A Practical Guide to Writing Production-Quality Data Science Code

How to go from Notebooks to production-ready code easily

Published in

Contino Engineering

12 min readNov 30, 2022

The real value of data science is when the outputs from your Machine Learning (ML) models are used by others, which depends on them going into production. This is evidenced by the rise of the ML engineer, a role dedicated to ensuring ML models work well in production.

Software engineers have developed practices to ensure code is production-ready by focusing on production up-front. Test Driven Development, for example, involves writing tests that specify how your code should function before writing any of the functional code.

However, these approaches do not generalise to Data Science.

ML projects typically start out with so many uncertainties that prioritising writing production-quality code up-front can be impractical. We need to know what data issues exist? What patterns the data exhibits? What performance is possible? Without answers to these questions, we do not know whether we should even put anything into production.

For this reason, it is difficult to convince data scientists to shift away from the common practice of organically developing Jupyter Notebooks as they explore the data and potential models. The downside of this is that Notebooks can lead to code that is potentially broken, difficult to read, difficult to update and difficult to maintain.

Fortunately, it turns out we can quite easily rework the code from a Notebook into code that is production-ready; code that will not elicit disapproving groans from the engineers responsible for putting it into production.

In this blog, we’ll walk through a practical set of steps to turn code from a Notebook into production-ready code. By “practical” I mean the minimum effort required to avoid maximum headaches in the future.
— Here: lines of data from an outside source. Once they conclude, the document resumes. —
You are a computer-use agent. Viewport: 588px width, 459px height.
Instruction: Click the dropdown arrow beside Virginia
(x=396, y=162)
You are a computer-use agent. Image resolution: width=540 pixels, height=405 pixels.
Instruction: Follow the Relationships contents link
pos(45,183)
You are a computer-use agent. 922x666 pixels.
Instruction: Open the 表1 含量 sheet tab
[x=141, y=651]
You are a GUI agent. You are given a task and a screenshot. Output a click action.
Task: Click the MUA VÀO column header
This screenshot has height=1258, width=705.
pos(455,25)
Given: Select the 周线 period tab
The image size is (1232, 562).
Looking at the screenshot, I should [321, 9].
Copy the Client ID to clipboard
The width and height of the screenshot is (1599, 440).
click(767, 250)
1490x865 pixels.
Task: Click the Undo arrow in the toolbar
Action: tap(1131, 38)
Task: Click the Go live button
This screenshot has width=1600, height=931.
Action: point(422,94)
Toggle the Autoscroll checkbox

Turning a Notebook into Production-Ready Code

We will use this notebook from AWS. It is well written but is designed to educate, not productionise. It is worth having a quick skim of the Notebook to give context to the rest of this blog.

The resulting code is available here.

Side note: This blog does not cover any of the supporting systems that will ideally be set-up to support ML models in production, such as code repositories, data pipelines, model monitoring, feature stores, scheduling, DevOps, scalable infrastructure etc. These systems fall more into the ML Engineering and MLOps space, which you can read more about here, here and here.

Install packages into a virtual environment

Notebook code to install required packages

The first cell in the Notebook installs some Python packages from pip. However, every package installed this way will update the packages available for other projects on your system. This makes it almost impossible to track which packages (and which versions) are needed by each project.

Virtual environments allow you to manage packages for each of your projects separately. This allows you to avoid clashes between projects and makes it much clearer which packages are needed by your current project.

I like to use pipenv to manage my virtual environments. It automatically creates a virtual environment for each new project and tracks every package version that you install.

This is as simple as running the following code in bash

pip install --user pipenv
cd your/project/folder
pipenv install --python 3.9 sagemaker pandas numpy

This will create a virtual environment that is linked to your project folder, with Python 3.9 installed in the virtual environment, along with sagemaker, pandas and numpy.

Going forward, you just call pipenv install [package_name]instead of pip install [package_name]when you want to install other Python packages.

If you want more info on pipenv and virtual environments, a good guide is available here.

Parameterise hardcoded variables

Example from the notebook where the arguments to download_file() are hardcoded

Example from the notebook where model instance settings and hyperparameters are hardcoded

In the notebook, we see various instances of parameters being hardcoded, meaning that they are assigned a set value in the source code. This can make it hard to update these parameters. For example, if users are wanting to run experiments with different hyperparameters, they need to change the source code (and potentially redeploy the entire code base) for each experiment.

The simplest solution is to define these parameters in a config file and point your ML pipelines to this config file when they are run. When you run a new experiment just point to the new config file. This makes it easy to track what the parameters were set to in any given experiment (by saving the config file) and allows you to update the parameters without having to edit and redeploy the source code.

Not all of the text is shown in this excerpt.